Could these genes be intersecting genes of all batches? So the number of genes common to all of them could be 13520? (13520 is number of genes after simulation) So maybe that's why the gene count is going down? how can I check this?

lazappi commented 1 year ago

I'm not sure what you mean. I still haven't seen where the number of genes might be changing. Maybe you could include some code and output showing the number of genes at different stages.

emine2441 commented 1 year ago

This is what happens when you set the gene count to 10,000

sce <- scuttle::mockSCE(ngenes=10000, ncells=10)
plates <- as.numeric(factor(colData(sce)$Mutation_Status))
params <- lun2Estimate(sce, plates, min.size = 5, verbose = FALSE)
sim <- lun2Simulate(params, verbose = FALSE)
identical(dim(sce), dim(sim))
#> [1] FALSE
lazappi commented 1 year ago

This is because the estimation procedure doesn't work correctly when there are so few cells so you get a slightly lower number genes estimated (I'm not sure exactly why, possibly because there are some genes with zero counts). If you had a larger number of cells this would be less likely to happen but pre-filtering the data that is being estimated from would be the safer approach if having exactly the same number of genes is important.

emine2441 commented 1 year ago

Actually, here I have limited the number of cells to 10 so that the estimation process will be short.
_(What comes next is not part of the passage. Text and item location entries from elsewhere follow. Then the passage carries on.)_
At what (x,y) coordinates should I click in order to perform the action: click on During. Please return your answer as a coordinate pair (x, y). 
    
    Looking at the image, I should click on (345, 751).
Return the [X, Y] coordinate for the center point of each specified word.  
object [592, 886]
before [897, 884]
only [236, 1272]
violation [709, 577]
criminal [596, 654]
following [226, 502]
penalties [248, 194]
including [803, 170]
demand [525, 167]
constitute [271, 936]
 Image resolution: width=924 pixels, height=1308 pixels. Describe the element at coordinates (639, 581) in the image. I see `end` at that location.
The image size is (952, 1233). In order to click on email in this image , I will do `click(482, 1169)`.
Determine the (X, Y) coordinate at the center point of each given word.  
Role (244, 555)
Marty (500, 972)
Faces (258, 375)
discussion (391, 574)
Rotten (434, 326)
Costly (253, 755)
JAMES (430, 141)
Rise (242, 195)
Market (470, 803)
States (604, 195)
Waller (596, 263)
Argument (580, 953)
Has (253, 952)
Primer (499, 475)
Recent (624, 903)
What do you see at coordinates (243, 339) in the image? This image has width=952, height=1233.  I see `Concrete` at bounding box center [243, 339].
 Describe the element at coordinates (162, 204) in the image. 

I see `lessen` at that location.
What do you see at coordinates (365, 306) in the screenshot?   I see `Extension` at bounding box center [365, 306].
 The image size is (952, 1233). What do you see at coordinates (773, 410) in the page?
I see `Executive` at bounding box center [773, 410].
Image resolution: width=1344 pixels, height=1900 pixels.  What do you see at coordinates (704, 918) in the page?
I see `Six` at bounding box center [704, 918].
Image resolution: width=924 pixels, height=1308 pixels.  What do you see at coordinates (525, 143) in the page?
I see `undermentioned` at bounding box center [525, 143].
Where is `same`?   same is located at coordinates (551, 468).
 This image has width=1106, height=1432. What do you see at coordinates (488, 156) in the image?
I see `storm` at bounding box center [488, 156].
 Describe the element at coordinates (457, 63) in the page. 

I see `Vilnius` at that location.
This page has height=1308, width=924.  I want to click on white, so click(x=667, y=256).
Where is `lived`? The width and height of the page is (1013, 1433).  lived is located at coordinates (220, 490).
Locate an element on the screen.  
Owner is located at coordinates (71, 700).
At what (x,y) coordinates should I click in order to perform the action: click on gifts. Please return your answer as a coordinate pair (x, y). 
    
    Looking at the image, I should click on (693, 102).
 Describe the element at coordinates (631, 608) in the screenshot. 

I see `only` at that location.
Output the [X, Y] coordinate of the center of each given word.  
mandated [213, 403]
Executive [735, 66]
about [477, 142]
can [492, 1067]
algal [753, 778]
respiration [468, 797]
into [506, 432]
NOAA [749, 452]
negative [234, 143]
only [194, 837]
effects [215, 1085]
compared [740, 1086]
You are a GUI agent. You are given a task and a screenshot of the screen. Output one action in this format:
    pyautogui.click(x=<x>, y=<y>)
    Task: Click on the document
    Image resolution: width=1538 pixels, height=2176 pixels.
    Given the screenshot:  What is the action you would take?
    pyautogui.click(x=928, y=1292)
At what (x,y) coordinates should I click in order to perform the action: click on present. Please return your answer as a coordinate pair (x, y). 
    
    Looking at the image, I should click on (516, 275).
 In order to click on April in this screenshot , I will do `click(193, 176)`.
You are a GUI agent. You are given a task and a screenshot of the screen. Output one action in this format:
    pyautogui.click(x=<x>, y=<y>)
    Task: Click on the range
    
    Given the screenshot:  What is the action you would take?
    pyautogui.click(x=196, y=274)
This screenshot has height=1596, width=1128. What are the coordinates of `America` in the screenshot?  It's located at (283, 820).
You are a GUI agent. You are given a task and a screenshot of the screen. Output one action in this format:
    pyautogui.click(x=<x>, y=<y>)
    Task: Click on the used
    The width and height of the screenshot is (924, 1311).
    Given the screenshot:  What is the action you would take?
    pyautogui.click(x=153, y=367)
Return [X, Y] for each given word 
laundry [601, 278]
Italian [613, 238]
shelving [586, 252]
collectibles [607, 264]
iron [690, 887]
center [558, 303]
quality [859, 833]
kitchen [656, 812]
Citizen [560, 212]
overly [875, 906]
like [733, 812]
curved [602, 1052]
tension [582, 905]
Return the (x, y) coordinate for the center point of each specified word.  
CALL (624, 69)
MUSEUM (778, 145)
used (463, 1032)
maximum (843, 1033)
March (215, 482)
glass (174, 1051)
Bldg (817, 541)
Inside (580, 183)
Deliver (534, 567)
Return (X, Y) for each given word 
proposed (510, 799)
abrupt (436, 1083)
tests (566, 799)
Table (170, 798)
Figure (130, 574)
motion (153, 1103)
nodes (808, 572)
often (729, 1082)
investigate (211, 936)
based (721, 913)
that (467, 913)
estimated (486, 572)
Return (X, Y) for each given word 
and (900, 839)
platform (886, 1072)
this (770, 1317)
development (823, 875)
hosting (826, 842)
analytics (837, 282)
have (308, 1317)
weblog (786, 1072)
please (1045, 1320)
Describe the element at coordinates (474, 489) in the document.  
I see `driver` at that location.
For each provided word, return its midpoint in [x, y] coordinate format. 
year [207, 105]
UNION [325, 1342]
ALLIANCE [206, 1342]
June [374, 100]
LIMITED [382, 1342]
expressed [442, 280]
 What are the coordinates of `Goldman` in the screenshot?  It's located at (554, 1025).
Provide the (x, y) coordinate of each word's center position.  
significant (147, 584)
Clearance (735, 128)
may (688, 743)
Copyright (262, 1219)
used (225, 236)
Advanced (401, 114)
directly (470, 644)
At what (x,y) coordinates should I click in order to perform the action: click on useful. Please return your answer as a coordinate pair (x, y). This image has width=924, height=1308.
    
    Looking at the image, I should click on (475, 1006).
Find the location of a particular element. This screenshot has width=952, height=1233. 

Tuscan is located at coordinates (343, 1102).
So my own dataset has about 23,000 genes and 4000 cells. And the number of genes is dropping drastically beyond estimation. For example, the number of genes from 23,000 drops to around 13,000. In fact, as a result of the estimation process, the number of genes changes according to the plates variable I choose. For example, when I give colData(sce2)$plate.barcode as plates, I get different gene counts and when I give colData(sce2)$cluster.ids. Is this because the number of genes is reduced to the common number of genes in all batches as a result of the estimation process? Meanwhile, I checked the data. In addition, I leave the drive link of the data as an idea.

https://drive.google.com/file/d/1EsY6980jcnruC7zr61vRAm98HDqn16dI/view?usp=drive_link https://drive.google.com/file/d/1DsoC6yHMaUbXzDYw5ol5Z-qkOMKlLRKA/view?usp=drive_link

lazappi commented 1 year ago
emine2441 commented 1 year ago

how can i check lowly expressed genes?

lazappi commented 1 year ago

Just as you would for standard quality control by looking at the mean expression or total counts. You can calculate that using many standard analysis packages ({scater}/{scuttle}, {Seurat} etc.)

emine2441 commented 1 year ago

Why are the cell and gene names gene_001 gene_002 in these simulations? So, for example, don't the 1st gene in the real data set and the 1st gene in the simulation data represent the same genes?

lazappi commented 1 year ago

We can't use the original gene names as a different number of genes might be simulated than what is in the original dataset. If the numbers are the same I think they should match up though (but I wouldn't rely on this without checking).

lazappi commented 9 months ago

Closing this issue but please reopen if you have further questions.